- Work order -
When checking the entries below, count every line with the word "Load", then give only that number.
★ ★ ★
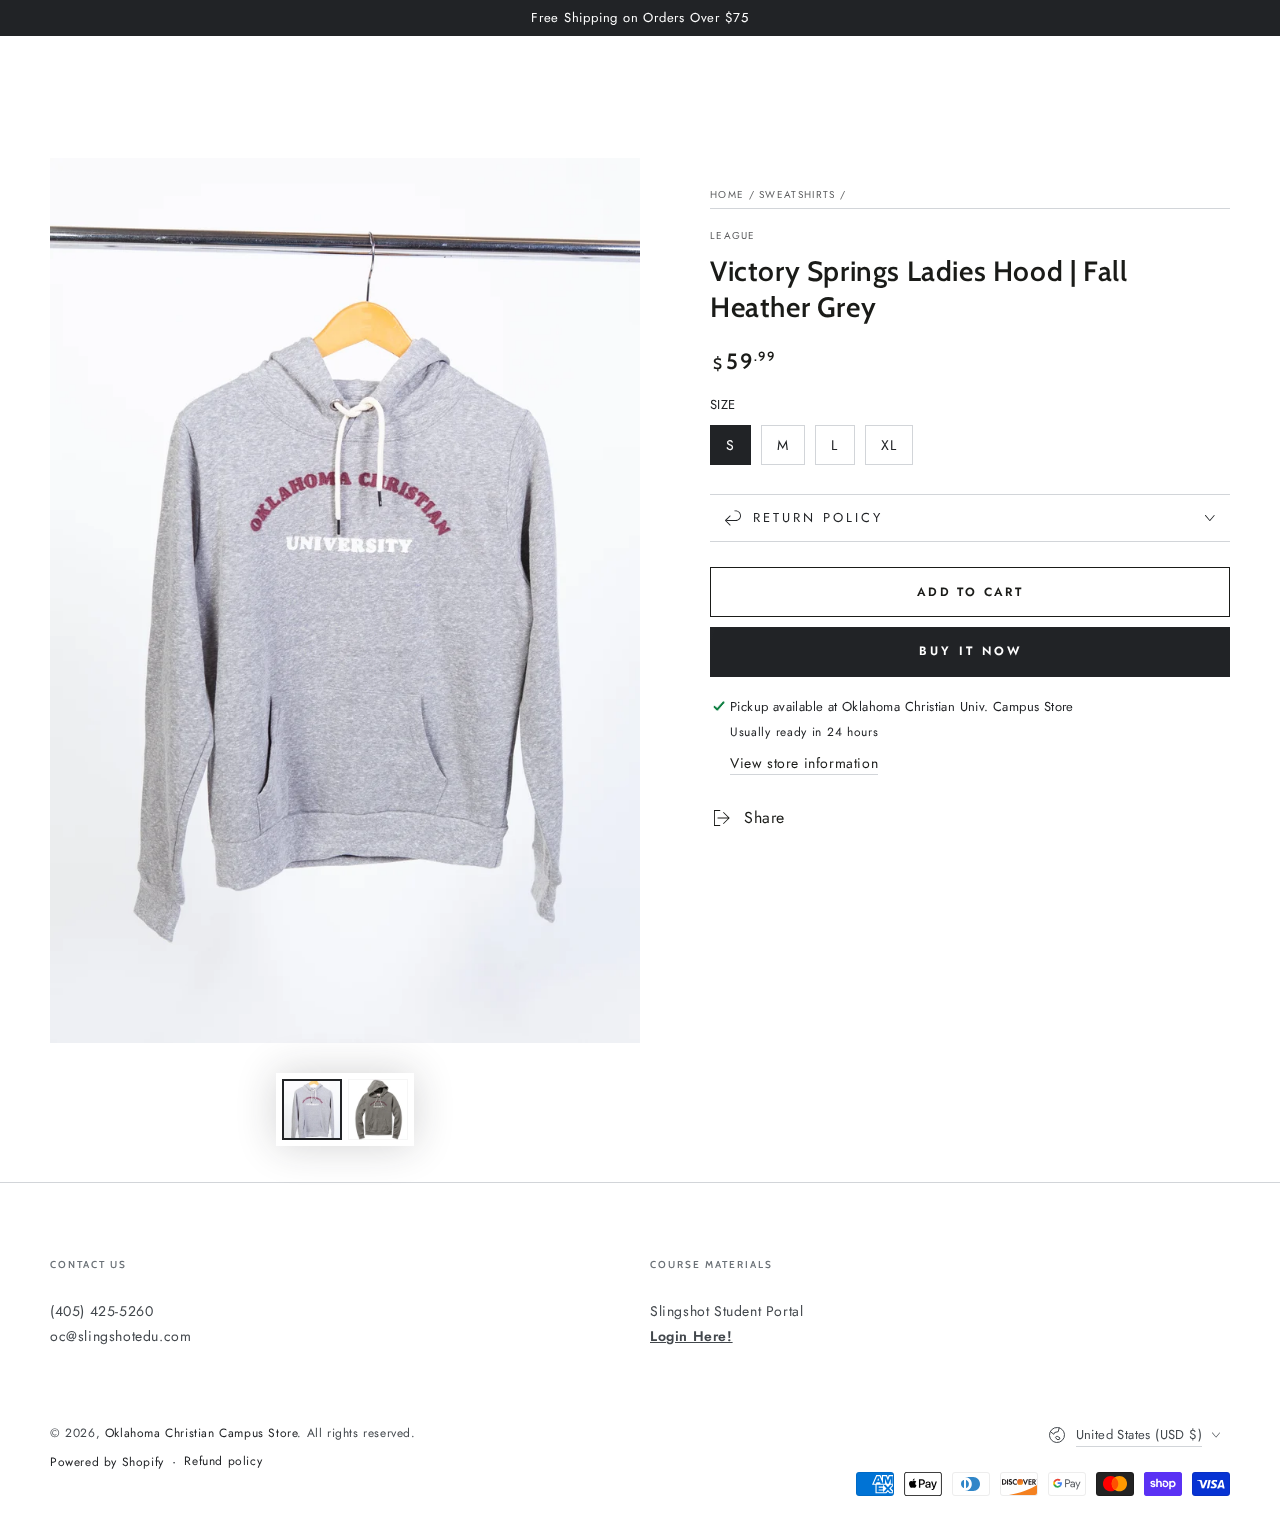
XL (896, 450)
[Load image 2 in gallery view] (378, 1109)
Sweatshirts (797, 194)
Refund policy (223, 1461)
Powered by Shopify (107, 1462)
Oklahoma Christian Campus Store (201, 1433)
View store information (804, 763)
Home (727, 194)
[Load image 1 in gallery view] (312, 1109)
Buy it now (970, 651)
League (733, 236)
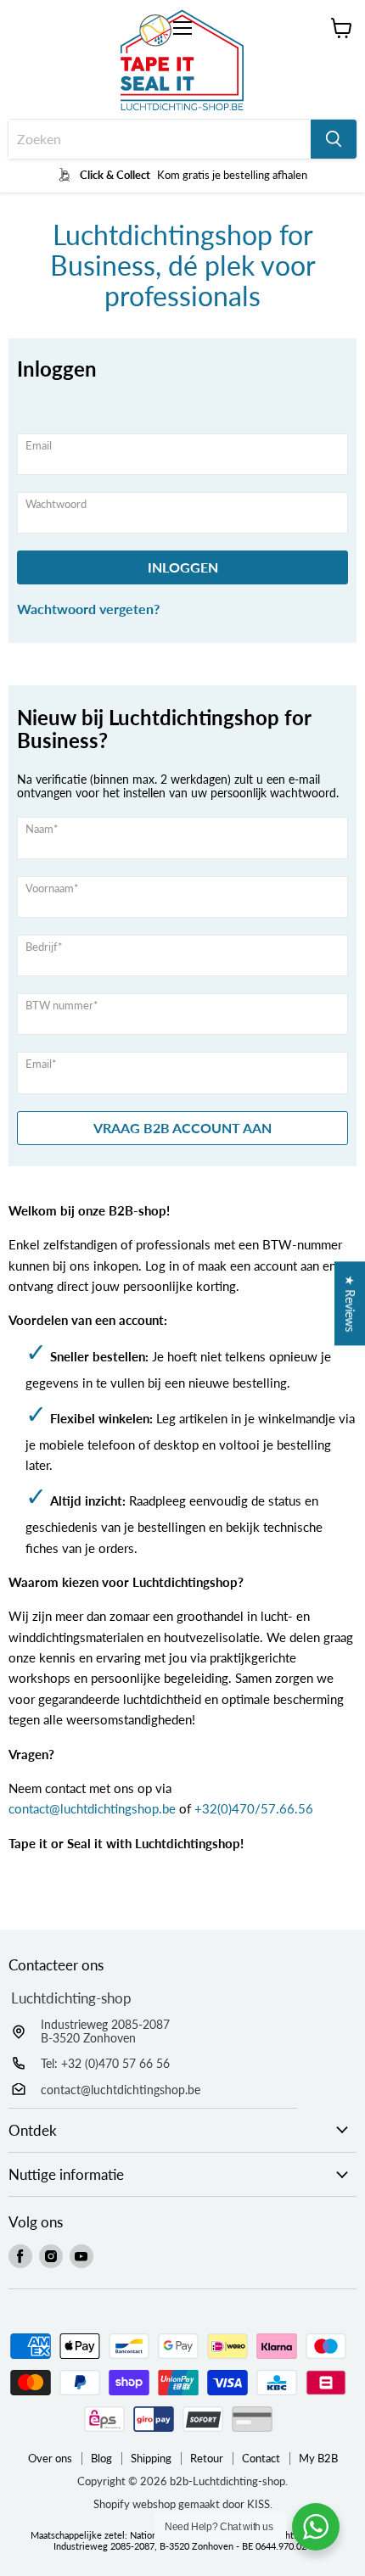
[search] (159, 139)
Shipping (151, 2458)
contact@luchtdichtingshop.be (92, 1808)
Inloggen (183, 567)
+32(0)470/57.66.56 (253, 1808)
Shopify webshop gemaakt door (182, 2504)
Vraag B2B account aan (182, 1128)
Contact (261, 2458)
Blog (101, 2458)
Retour (206, 2458)
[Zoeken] (334, 139)
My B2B (318, 2458)
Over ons (50, 2458)
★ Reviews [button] (350, 1303)
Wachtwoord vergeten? (88, 609)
★ ★ ★
- Exercise output -
2